As per the above screenshot, in order to get maximum marks of employment, I want to submit EOI with the last employer as XYZ Telecom Integrated Solutions because it is my current employer but its name has been changed.

So what should I do? What should I write while submitting EOI as per the below screenshot?









Should I write XYZ Telecom Integrated Solutions (as per assessment document I received) or should I write the new name XYZ Technologies (in order to get maximum points by covering the period of last 4 months).

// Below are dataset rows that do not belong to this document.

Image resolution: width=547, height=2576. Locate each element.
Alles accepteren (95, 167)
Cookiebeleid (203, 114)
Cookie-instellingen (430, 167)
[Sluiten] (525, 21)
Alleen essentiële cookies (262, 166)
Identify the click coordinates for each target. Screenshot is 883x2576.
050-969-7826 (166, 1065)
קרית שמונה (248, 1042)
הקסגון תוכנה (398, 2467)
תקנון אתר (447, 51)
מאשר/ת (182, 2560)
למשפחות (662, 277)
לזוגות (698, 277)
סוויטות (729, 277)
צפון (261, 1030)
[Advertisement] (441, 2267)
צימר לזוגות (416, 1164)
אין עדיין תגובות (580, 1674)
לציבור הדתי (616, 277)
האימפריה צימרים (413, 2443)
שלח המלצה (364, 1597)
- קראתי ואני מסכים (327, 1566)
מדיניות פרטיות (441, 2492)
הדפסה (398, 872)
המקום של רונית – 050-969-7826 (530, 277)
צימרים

Moreover, I've also left Date to blank as I'm still working in the same company XYZ Technologies (XYZ Telecom Integrated Solutions).


----------



## TheExpatriate (Feb 7, 2014)

do you have any official document, even a press release from a reputable news website with this change?


----------



## enzee (Nov 30, 2013)

mojmoj said:


> Hi All,
> 
> As per the below screenshot, I successfully got assessment from ACS with last employer name (XYZ Telecom Integrated Solutions)
> 
> ...


I believe getting any official news update via press release/email/notice within the company can work also it would be good if you can get a reference letter written on the new Letter head of the company stating your job duties AND stating that FORMERLY company was known as XYZ Telecom Integrated Solutions 

In my opinion the above solution would work


----------



## mojmoj (Sep 8, 2014)

TheExpatriate said:


> do you have any official document, even a press release from a reputable news website with this change?


I can provide officially verifiable document upon request.


----------



## mojmoj (Sep 8, 2014)

enzee said:


> I believe getting any official news update via press release/email/notice within the company can work also it would be good if you can get a reference letter written on the new Letter head of the company stating your job duties AND stating that FORMERLY company was known as XYZ Telecom Integrated Solutions
> 
> In my opinion the above solution would work


I can provide official document that can be verified from our HR and head office as well.

So based on this circumstance, should I write the new name on EOI form (XYZ Technologies) or the old name (XYZ Telecom Integrated Solutions). Furthermore, may I also leave Date to blank as I'm working with that company right now?


----------



## TheExpatriate (Feb 7, 2014)

mojmoj said:


> I can provide officially verifiable document upon request.


then apply EOI with the old name to match ACS, by the time visa application is due you will need a fresh letter, it will be in the new name, throw in a document explaining the name change, and that's it


----------



## mojmoj (Sep 8, 2014)

TheExpatriate said:


> then apply EOI with the old name to match ACS, by the time visa application is due you will need a fresh letter, it will be in the new name, throw in a document explaining the name change, and that's it


dear, I've a concern here. As per the actual circumstances, the company name has already been changed. So I think that I should write the new name XYZ Technologies instead of XYZ Telecom Integrated Solutions.

Furthermore, someone also suggested me write just *XYZ *only instead of XYZ Technologies or Telecom Integrated Solutions.

dear, what is your expert opinion?


----------